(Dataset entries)
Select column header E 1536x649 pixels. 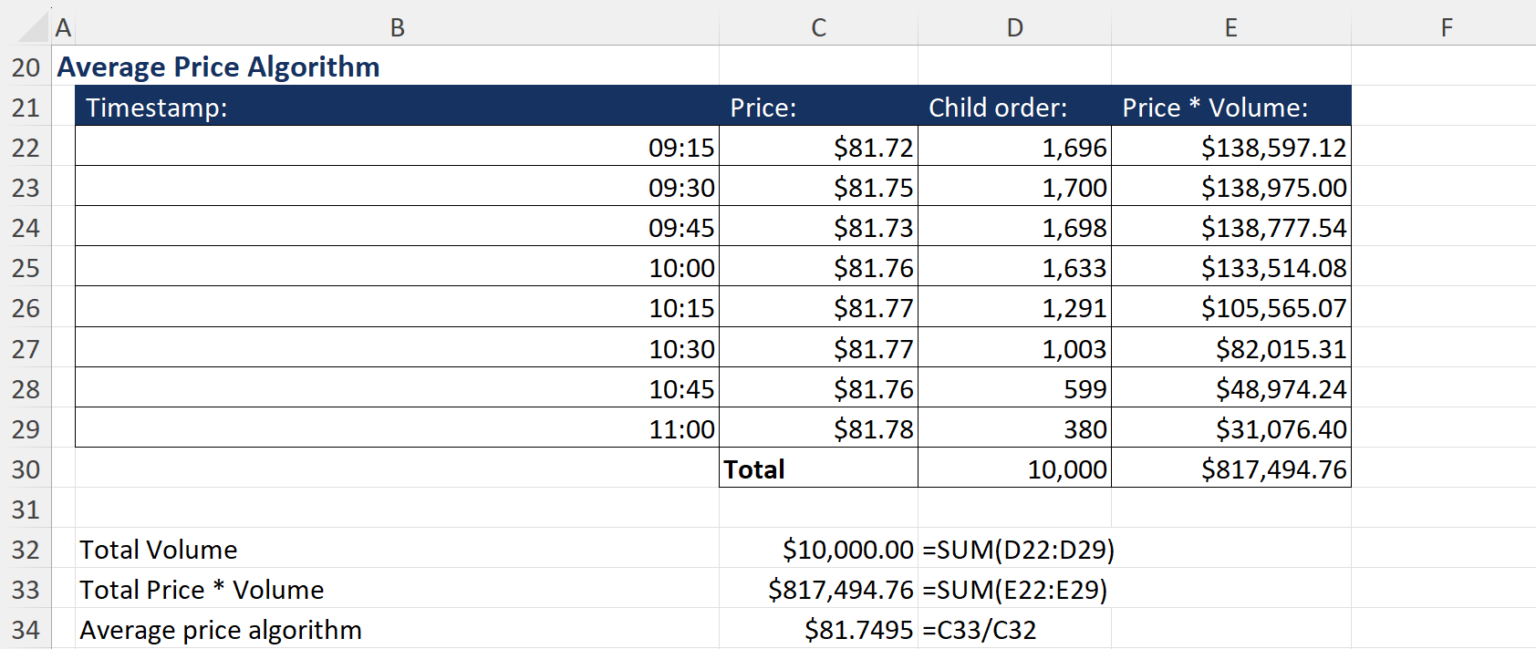pos(1230,27)
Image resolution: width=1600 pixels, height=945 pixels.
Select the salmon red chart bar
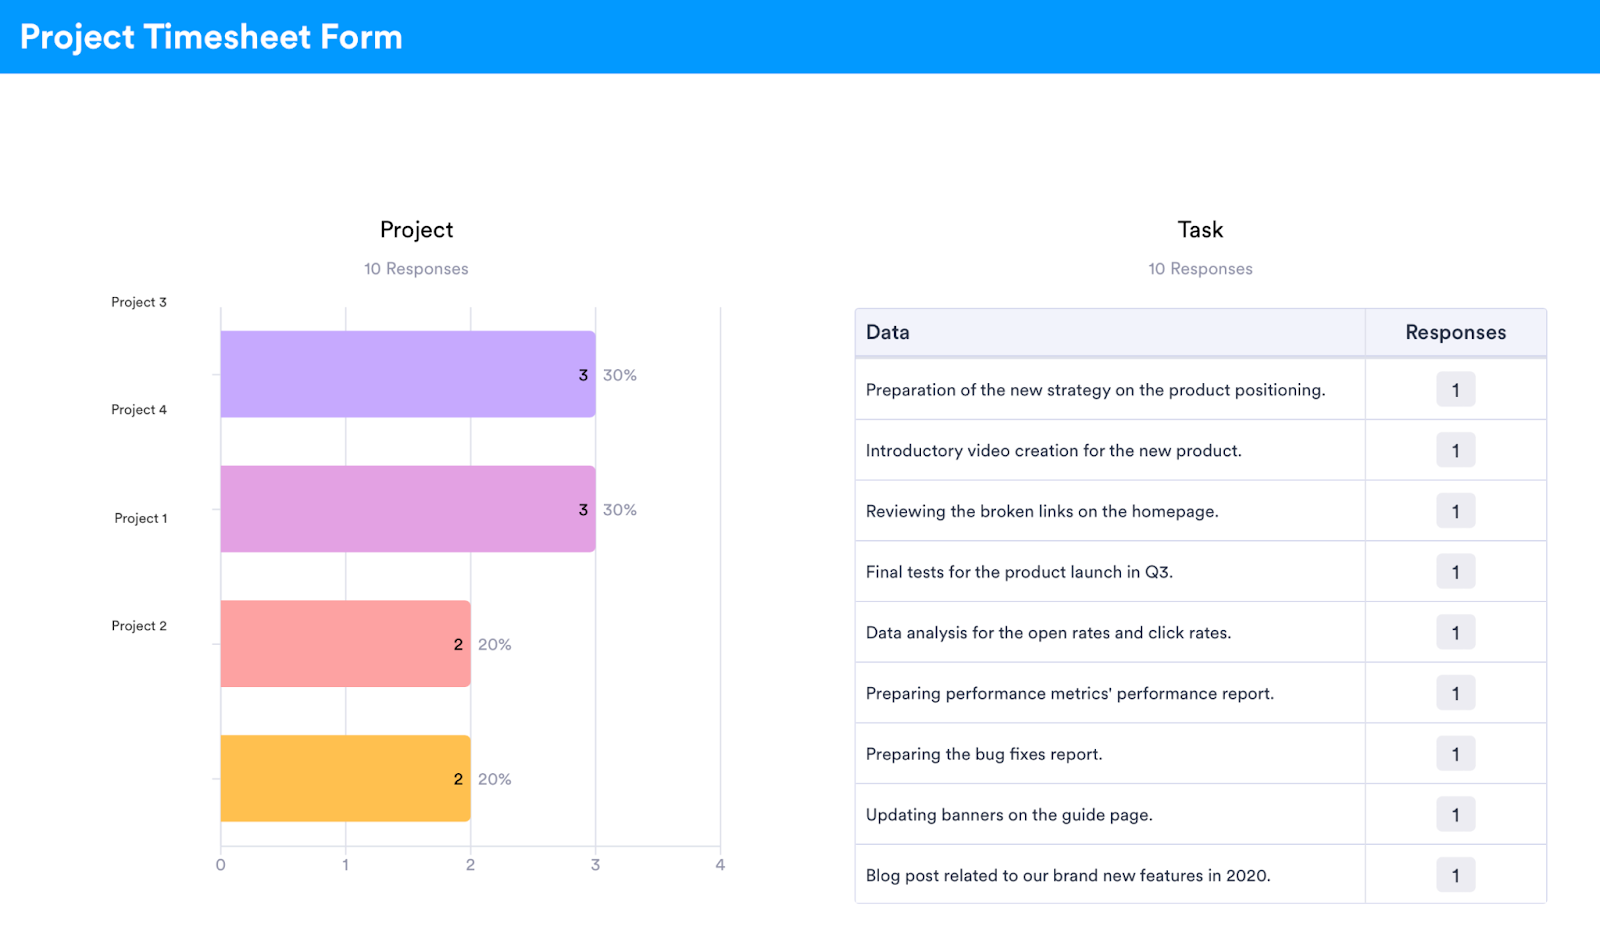[345, 644]
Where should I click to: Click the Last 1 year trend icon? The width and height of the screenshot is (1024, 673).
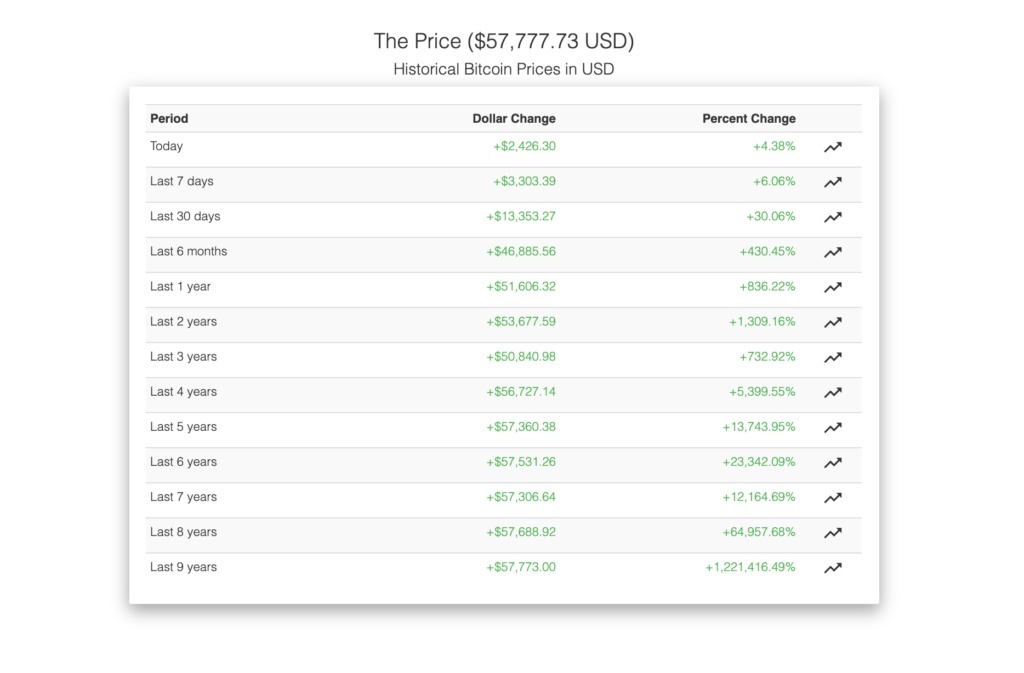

Task requirements -> Please retype, exactly and with the pictures left out, the lines from the line containing "Select the salmon red chart bar" through the last line of the records above.

Result below ->
Select the salmon red chart bar
[345, 644]
Where should I click to: Click the Last 1 year trend icon? The width and height of the screenshot is (1024, 673).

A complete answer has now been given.